Seat modifications may become necessary if small fidgeting with your hands does not meet your need for movement. Bouncy or balance seats are especially helpful for children who need assistance in focusing in class, and for adults who need a little extra help while working (sitting) at their desk. Bouncing up and down on these seats direct your energy to the chair while it enhances focus on the deed at hand.
Balance seats come in different forms. One often used is a yoga ball that has been placed into a circular section several inches tall or has been sliced to fit into a similar section. When using the sliced yoga ball, the rounded section will go onto the seat while you sit on the flat end. You can use your core to maintain balance while you sit, giving you a decent workout as well as assisting you with concentration.

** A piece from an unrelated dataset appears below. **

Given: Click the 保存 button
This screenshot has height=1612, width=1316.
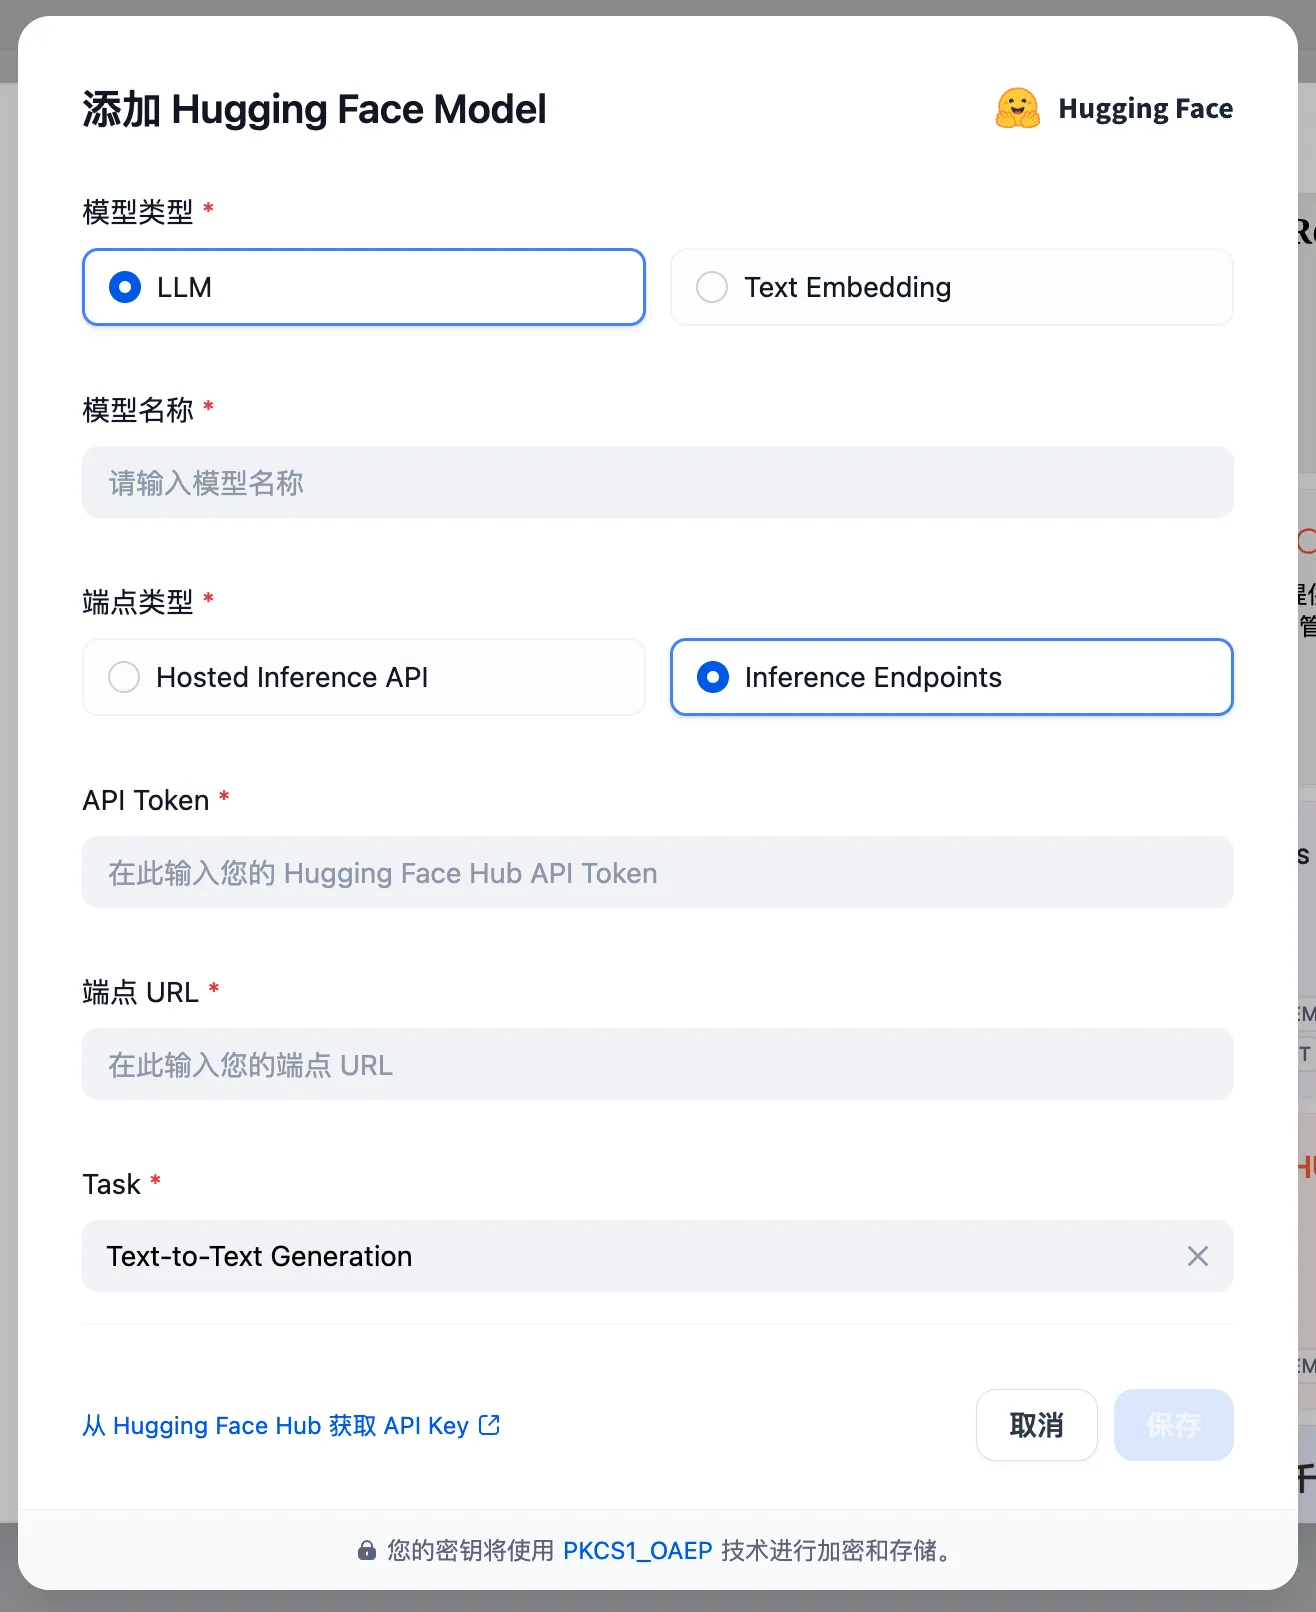Looking at the screenshot, I should (1173, 1425).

Besides small movements to help you pay attention, becoming more physical while you work/study may be especially useful. Consider working while on a treadmill or by standing at your desk, if possible. You can also place a pedaling system under your work space so you can pedal like you are biking while making phone calls or answering emails. Whether working at home or somewhere else, try pacing or switching from sitting to standing, whenever possible.
These suggestions will also benefit students; however, it is extremely helpful to let your child’s teacher(s) know in advance if she needs to participate in fidgeting activities or to move frequently. Teachers can help provide a way in which your child can do so without it being disruptive to the class, as well as have a way to explain to other students why your child will have a few special privileges.